“Tom Craik is dying,” he said at last, looking at his father’s face.

There was an almost imperceptible quiver in the strong hands that held the book. A very slight colour rose in the massive grey face. But that was all. The eyes remained fixed on the page, and the angle at which the volume was supported did not change.

“Well,” said the mechanical voice, “we must all die some day.”

CHAPTER VI.

The world was very much surprised when it was informed that Thomas Craik was not dead after all. During several weeks he lay in the utmost danger, and it was little short of a miracle that he was kept alive—one of those miracles which are sometimes performed upon the rich by physicians in luck. While he was ill George, who was disappointed to find that there was so much life in his enemy, made frequent inquiries at the house, a fact of which Mr. Craik took note, setting it down to the young man’s credit. Nor did it escape the keen old man that his sister Totty’s expression grew less hopeful, as he himself grew better, and that her fits of spasmodic and effusive rejoicing over his recovery were succeeded by periods of abstraction during which she seemed to be gazing regretfully upon some slowly receding vision of happiness.

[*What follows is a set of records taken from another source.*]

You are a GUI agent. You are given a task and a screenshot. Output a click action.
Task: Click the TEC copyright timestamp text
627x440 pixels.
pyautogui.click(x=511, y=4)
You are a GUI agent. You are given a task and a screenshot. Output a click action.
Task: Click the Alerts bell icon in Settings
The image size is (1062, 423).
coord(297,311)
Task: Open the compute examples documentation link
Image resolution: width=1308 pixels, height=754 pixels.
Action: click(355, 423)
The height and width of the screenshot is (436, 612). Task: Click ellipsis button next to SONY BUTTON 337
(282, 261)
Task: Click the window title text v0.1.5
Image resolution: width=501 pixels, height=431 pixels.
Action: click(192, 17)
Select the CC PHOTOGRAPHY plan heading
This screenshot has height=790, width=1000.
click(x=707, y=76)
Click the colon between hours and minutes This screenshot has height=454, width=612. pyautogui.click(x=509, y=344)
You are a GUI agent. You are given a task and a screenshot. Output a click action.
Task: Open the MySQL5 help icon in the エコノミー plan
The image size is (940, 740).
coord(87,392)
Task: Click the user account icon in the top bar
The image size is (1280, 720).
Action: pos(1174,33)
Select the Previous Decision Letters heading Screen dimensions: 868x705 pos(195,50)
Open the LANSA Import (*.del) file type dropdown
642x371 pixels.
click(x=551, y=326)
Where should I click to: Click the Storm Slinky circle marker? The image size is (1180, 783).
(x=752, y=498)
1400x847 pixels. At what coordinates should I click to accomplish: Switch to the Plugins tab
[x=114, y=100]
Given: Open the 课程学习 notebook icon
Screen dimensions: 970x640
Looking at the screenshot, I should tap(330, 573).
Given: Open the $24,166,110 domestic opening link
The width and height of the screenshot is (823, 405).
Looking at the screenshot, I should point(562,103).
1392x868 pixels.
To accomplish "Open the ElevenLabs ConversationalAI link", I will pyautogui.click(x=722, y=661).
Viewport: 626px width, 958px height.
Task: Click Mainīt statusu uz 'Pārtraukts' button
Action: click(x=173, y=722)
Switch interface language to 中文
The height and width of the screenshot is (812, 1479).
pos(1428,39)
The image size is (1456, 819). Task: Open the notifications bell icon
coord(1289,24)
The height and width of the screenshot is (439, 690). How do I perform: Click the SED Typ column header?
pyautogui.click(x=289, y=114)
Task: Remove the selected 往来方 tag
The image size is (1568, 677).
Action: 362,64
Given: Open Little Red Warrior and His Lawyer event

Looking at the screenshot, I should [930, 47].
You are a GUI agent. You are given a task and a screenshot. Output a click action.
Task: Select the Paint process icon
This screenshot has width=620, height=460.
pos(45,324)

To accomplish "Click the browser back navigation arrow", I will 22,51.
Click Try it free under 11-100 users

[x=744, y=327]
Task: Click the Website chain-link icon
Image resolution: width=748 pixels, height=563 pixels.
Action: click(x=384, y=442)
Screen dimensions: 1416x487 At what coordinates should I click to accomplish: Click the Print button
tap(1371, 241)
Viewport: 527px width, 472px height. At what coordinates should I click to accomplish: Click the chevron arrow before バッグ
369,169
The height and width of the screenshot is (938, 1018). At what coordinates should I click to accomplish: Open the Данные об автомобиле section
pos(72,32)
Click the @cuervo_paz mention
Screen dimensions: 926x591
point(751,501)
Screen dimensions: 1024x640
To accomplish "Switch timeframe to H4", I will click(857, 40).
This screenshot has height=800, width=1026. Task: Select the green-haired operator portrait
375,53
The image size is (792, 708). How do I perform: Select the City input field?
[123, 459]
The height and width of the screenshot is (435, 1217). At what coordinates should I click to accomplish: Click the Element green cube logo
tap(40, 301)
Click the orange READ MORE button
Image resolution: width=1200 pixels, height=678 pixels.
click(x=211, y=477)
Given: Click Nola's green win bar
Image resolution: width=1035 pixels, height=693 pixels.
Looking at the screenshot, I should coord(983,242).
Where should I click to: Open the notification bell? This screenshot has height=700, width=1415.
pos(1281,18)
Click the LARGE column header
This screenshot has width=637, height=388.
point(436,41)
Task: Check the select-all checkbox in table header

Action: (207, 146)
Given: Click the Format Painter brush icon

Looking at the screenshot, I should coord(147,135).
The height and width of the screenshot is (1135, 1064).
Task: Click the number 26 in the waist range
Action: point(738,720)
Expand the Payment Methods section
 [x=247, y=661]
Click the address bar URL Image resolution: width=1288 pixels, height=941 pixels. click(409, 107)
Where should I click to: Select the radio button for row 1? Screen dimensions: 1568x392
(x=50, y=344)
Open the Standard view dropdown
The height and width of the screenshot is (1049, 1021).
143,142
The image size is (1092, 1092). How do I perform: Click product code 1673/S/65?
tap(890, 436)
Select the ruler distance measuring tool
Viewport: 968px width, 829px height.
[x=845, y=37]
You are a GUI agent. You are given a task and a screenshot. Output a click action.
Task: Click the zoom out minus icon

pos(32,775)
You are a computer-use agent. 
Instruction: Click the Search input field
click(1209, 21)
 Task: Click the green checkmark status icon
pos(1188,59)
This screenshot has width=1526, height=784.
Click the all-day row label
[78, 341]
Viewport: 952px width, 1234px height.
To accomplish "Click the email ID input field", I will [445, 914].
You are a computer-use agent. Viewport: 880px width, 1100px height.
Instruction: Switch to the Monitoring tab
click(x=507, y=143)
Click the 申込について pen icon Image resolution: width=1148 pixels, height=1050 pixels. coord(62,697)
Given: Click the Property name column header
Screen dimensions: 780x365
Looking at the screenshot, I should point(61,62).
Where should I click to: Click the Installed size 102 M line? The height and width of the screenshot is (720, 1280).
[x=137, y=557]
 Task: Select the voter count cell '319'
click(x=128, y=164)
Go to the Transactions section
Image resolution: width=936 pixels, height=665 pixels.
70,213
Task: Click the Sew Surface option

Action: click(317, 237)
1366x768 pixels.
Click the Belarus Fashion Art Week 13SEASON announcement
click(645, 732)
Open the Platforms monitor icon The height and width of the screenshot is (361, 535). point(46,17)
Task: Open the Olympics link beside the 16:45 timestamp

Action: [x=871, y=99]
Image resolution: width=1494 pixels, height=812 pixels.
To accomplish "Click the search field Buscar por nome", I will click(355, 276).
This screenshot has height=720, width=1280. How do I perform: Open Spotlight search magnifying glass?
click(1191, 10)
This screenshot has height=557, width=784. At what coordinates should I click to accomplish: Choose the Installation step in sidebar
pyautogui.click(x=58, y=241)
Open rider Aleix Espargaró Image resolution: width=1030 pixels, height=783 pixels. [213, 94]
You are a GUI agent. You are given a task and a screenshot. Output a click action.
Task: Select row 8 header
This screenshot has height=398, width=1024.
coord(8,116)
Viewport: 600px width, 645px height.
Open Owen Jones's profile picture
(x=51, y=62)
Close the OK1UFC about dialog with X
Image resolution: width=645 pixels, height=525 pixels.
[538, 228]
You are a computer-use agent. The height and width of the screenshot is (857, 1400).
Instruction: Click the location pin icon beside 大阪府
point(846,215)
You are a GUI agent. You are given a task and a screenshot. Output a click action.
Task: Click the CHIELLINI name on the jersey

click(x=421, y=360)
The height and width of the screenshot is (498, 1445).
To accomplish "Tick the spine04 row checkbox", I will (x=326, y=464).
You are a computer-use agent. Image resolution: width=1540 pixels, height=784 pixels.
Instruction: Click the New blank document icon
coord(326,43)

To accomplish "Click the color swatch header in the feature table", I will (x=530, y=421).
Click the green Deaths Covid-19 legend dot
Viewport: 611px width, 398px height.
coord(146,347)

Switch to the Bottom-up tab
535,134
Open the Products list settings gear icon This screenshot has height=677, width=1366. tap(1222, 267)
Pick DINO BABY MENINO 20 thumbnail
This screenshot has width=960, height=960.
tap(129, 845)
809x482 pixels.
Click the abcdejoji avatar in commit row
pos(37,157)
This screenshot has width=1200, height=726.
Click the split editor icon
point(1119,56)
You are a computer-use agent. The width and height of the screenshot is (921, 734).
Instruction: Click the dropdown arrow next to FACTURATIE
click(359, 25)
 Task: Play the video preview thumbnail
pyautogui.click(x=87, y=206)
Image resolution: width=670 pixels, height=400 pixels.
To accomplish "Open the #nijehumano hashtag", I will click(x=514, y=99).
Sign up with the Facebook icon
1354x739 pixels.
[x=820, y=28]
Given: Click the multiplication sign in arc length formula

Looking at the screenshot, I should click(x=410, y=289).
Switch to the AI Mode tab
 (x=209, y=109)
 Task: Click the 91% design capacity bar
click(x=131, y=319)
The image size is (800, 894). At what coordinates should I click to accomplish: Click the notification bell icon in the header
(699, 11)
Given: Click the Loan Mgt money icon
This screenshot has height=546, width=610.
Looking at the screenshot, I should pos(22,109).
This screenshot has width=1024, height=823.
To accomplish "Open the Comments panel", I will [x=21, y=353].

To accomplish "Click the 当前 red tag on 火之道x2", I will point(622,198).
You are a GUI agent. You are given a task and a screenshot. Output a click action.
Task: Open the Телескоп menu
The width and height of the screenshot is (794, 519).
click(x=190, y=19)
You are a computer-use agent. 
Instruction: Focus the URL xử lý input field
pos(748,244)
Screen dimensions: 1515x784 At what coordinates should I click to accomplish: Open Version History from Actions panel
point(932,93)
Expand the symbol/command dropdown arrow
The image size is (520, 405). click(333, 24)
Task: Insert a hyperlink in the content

Mrs. Sherrington Trimm was indeed not to be envied. In the first place all immediate prospect of inheriting her brother’s fortune was removed by his unexpected convalescence; and, secondly, she had a suspicion that in the midst of his illness he had made some change in the disposition of his wealth. It would be hard to say how this belief had formed itself in her mind, for her husband was a man of honour and had scrupulously obeyed Craik’s injunction to be silent in regard to the will. He found this the more easy, because what he liked least in his wife’s character was her love of money. Having only one child, he deemed his own and Totty’s fortunes more than sufficient, and he feared lest if she were suddenly enriched beyond her neighbours, she might launch into the career of a leader of society and take up a position very far from agreeable to his own more modest tastes. Sherry Trimm was an eminently sensible as well as an eminently honourable man. He possessed a very keen sense of the ridiculous, and he knew how easily a woman like Totty could be made the subject of ridicule, if she had her own way, and if she suddenly were placed in circumstances where the question of expenditure need never be taken into consideration. She had rarely lost an opportunity of telling him what she should do if she were enormously rich, and it was not hard to see that she confidently expected to possess such riches as would enable her to carry out what Sherry called her threats.

On the other hand Mr. Trimm’s sense of honour was satisfied by his brother-in-law’s new will. There is a great deal more of that sort of manly, honourable feeling among Americans than is dreamed of in European philosophy. Europe calls us a nation of business men, but it generally forgets that we are not a nation of shopkeepers, and that if we esteem a merchant as highly as a soldier or a lawyer it is because we know by experience that the hands which handle money can be kept as clean as those that draw the sword or hold the pen. In strong races the man ennobles the occupation, the occupation does not degrade the man. If Thomas Craik was dishonest, Jonah Wood and Sherrington Trimm were both as upright gentlemen as any in the whole world. It was not in Jonah Wood’s power to recover what had been taken from him by operations that were only just within the pale of the law, because laws have not yet been made for such cases; nor was it Sherrington Trimm’s vocation to play upon Tom Craik’s conscience in the interests of semi-poetic justice. But Trimm was honourable enough and disinterested enough to rejoice at the prospect of seeing stolen money restored to its possessor instead of being emptied into his wife’s purse, and he was manly enough to have felt the same satisfaction in the act, if his own circumstances had been far less flourishing.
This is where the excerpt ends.